The old joke hits closer to the truth than Llewyn realizes. Everything he does has happened before and will happen again, but the pain of it will never stop feeling fresh. Llewyn is depressed, isolated, and doomed to repeat every mistake he's ever made. "You don't want to go anywhere," Jean (Carey Mulligan), one of the many people's he's wounded, tells him, "and that's why the same shit's going to keep happening to you, because you want it to." It's quite possibly the most important line of the movie, especially if you buy into the theory that Llewyn Davis is quite literally stuck in a loop. The Coens regularly reference mythology in their pictures, having built O Brother, Where Art Thou? on a Homeric foundation, and giving a shout-out to him here, as well. Llewyn's punishment is tragic in nature. For all the efforts he makes to fix things, no matter how much he ends up getting right, the circle comes back around. The incredible journey never ends. Inside Llewyn Davis doesn't start with a flash forward, it starts at the beginning and ends the same way, two beatings happening a full week apart.
This is the irony of his trip in search of opportunity and, ultimately, himself. Because Llewyn Davis is the only person he can ever be.
Inside Llewyn Davis opens with the singer on the hunt for money, a place to sleep, and a place to play. He performs on a novelty record (losing a bigger payday through his short-sightedness) and travels to Chicago just to have the door slammed in his face. In the process, he is insulted by a fading jazz legend (John Goodman) for not being a "real" musician, and himself insults another singer (Stark Sands) for being too acceptable to the audience. Later, when faced with a true-blue singer from the American heartland, he rejects her for being too true to herself and where she came from. Like many a man of mythology, it's hubris that shuts Llewyn down. He expects the club promoter (F. Murray Abraham) to go bananas for his music, but Llewyn fails to perform. He is asked to show what is inside him--the name of the movie is the name of Llewyn's one solo record--but it appears he is lacking on that front. He chooses to play him a song about protecting tradition ("The Death of Queen Jane"), and his voice is laden with feeling, but is it an honest expression? Is he just going through the motions? Or is his art so "inside" that no one else can really hear it?
Many have speculated that Inside Llewyn Davis is the Coens pranking the critics who have called their work cold and calculated and too reliant on cinema's past, answering their accusations with the most authentic movie about artistic inauthenticity possible. Llewyn's self-designed world is really a world of their design, the spiral pattern inside a seashell, twisting off toward a vanishing point. Amusingly, the one time Llewyn sings spontaneously--something he has resisted throughout the movie--it's for an audience of one, his father, and the reaction is for the old man to soil himself. The artist has given his all, and that's the best he can expect in return. To be honest, in this particular profession of mine, I vacillate between knowing how the old man feels and knowing how the Coens/Llewyn feel. I guess that's one of my loops to be stuck in.

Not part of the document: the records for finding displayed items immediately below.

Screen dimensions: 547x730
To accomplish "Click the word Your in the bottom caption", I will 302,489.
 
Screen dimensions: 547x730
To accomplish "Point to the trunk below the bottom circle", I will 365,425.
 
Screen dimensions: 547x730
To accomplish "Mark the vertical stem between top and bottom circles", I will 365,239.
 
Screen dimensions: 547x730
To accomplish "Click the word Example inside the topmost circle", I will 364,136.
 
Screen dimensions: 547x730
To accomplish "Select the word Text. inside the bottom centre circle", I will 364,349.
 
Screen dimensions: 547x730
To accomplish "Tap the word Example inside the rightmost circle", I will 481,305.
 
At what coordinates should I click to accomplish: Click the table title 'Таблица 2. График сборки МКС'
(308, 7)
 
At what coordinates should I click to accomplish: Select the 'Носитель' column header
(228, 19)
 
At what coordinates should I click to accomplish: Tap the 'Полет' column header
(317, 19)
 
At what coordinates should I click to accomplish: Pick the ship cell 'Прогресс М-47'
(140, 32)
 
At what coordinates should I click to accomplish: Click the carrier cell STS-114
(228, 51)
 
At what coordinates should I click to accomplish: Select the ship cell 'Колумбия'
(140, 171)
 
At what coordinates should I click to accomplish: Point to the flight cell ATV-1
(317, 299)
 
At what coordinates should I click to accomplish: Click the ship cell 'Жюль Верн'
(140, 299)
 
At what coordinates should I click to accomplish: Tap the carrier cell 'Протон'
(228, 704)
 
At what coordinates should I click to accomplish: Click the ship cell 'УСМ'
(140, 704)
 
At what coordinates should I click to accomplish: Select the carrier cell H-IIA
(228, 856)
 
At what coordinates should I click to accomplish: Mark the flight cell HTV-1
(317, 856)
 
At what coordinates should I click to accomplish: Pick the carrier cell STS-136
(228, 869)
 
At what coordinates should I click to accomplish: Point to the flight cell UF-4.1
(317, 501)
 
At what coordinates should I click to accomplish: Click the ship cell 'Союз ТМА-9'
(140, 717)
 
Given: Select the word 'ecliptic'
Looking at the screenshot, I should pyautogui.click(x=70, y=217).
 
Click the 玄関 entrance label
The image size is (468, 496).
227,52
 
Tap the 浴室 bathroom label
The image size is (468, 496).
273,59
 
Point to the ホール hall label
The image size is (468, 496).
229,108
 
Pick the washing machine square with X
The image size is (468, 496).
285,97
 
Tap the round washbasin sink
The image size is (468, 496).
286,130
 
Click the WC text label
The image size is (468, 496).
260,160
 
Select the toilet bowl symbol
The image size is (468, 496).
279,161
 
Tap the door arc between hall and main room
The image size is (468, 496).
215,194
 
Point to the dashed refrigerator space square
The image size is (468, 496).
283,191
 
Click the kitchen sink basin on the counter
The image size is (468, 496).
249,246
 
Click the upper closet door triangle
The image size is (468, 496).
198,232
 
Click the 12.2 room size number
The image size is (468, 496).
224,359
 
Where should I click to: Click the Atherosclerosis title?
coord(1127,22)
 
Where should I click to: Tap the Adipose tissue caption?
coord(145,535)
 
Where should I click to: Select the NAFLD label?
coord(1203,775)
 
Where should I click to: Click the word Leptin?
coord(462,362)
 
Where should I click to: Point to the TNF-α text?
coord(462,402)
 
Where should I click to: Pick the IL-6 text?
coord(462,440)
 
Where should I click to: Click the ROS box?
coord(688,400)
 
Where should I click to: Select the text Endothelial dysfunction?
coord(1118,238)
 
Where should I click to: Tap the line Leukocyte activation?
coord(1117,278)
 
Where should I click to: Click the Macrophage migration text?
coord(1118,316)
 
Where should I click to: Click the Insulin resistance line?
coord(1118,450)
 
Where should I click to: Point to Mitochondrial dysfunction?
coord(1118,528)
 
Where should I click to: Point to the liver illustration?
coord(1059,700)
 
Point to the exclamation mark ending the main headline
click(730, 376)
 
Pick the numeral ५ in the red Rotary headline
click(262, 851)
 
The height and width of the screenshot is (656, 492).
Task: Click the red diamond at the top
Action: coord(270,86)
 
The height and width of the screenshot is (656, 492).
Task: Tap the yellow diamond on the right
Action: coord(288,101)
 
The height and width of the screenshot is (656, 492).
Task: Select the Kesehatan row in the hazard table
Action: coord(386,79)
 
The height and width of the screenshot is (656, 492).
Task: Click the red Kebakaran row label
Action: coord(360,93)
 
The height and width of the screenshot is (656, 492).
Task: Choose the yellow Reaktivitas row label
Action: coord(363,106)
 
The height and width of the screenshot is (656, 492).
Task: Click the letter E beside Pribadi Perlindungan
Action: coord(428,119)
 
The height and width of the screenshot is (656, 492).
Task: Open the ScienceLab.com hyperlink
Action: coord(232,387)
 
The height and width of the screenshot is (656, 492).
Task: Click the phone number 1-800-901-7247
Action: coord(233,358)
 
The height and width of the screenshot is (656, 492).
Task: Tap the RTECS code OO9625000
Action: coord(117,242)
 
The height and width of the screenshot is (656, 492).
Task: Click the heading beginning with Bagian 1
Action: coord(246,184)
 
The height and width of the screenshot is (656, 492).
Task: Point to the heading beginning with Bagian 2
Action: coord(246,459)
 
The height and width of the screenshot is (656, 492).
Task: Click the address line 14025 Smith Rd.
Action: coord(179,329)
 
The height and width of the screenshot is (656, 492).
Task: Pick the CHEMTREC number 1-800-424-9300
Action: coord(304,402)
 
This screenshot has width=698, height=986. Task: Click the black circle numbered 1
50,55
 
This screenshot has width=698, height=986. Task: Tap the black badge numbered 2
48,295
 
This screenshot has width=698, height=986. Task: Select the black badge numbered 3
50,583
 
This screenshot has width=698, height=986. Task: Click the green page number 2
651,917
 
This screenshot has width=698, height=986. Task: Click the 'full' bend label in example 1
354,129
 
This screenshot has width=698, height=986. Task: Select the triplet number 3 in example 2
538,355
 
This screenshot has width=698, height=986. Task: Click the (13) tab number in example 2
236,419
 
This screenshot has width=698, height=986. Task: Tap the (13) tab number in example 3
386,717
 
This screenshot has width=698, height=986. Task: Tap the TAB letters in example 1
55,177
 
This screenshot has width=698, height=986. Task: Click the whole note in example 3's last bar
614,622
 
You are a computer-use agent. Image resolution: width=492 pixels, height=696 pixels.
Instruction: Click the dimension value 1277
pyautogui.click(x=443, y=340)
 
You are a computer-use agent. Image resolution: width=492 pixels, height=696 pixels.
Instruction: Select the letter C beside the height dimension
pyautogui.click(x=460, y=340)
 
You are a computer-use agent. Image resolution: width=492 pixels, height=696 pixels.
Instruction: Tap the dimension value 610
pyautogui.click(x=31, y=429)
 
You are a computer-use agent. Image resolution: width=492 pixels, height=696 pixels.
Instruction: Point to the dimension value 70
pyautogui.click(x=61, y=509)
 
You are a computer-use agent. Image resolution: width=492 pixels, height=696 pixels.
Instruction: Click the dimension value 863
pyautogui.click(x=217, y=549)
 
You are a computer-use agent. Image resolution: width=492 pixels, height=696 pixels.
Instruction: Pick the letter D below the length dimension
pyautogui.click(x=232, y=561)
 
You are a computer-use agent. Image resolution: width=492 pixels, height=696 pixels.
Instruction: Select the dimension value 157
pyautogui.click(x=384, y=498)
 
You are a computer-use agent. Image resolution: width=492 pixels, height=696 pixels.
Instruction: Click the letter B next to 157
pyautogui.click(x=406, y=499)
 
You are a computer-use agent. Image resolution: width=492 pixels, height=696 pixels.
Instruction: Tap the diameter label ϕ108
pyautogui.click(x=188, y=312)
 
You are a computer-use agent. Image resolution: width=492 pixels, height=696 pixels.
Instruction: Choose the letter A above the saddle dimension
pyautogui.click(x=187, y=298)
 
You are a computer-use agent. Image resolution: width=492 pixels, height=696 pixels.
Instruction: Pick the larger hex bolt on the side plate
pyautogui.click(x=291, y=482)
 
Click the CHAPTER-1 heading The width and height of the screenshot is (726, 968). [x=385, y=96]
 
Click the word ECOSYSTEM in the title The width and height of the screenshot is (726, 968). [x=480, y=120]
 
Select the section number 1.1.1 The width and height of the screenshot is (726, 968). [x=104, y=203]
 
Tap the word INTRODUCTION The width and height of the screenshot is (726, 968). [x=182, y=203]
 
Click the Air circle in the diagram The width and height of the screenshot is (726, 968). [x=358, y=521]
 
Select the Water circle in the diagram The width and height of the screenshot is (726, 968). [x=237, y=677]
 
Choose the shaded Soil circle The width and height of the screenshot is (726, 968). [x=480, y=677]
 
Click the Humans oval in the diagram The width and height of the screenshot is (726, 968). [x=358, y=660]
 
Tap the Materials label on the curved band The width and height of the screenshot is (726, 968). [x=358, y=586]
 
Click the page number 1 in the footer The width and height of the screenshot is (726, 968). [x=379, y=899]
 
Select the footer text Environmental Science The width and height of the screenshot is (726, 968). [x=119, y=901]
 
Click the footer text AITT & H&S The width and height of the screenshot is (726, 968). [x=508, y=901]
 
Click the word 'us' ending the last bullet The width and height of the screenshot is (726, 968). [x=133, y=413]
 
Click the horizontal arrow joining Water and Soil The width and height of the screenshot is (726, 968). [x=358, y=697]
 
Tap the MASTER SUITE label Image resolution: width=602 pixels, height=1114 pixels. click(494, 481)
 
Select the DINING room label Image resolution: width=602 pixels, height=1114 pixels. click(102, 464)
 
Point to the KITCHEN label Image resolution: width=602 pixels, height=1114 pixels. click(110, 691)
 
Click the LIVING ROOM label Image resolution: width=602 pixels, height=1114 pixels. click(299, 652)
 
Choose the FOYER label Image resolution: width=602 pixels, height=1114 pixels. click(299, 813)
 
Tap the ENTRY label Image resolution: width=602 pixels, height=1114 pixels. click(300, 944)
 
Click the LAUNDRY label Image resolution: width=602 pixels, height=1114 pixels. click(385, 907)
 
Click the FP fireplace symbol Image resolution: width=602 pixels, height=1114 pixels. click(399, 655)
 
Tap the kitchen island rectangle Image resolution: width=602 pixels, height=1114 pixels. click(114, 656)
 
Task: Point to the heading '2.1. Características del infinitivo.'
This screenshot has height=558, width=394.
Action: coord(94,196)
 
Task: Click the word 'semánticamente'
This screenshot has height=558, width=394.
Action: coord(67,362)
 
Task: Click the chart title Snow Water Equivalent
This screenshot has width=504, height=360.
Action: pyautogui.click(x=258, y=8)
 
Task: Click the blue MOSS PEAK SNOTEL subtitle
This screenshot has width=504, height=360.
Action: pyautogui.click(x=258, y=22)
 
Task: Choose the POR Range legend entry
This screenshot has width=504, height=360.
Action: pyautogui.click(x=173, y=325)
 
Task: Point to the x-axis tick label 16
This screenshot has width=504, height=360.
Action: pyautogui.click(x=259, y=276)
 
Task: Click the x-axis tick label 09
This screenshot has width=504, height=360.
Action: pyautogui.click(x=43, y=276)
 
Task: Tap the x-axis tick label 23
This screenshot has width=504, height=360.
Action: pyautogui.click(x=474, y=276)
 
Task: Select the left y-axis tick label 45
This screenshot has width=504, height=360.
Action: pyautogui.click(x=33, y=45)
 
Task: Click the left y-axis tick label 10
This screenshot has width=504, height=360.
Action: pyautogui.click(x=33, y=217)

Oscar Isaac is a revelation in this movie. Unlike Llewyn, he should have no doubt about his own abilities. Having grown tired of his villain routine in movies like Sucker Punch and Robin Hood [review] (back when the routine was fresh), I admit to having very low expectations when I heard the casting. He brings far more to the role than his previous parts have allowed him to show. Llewyn Davis is arrogant and caustic and his own worst enemy, but this is part of his façade. Isaac carries the hurt with him in every shambling step, refusing to let his disappointment with family, friends, love, and music take charge. The irony of the performance is how vulnerable the actor appears playing a man who refuses to be vulnerable.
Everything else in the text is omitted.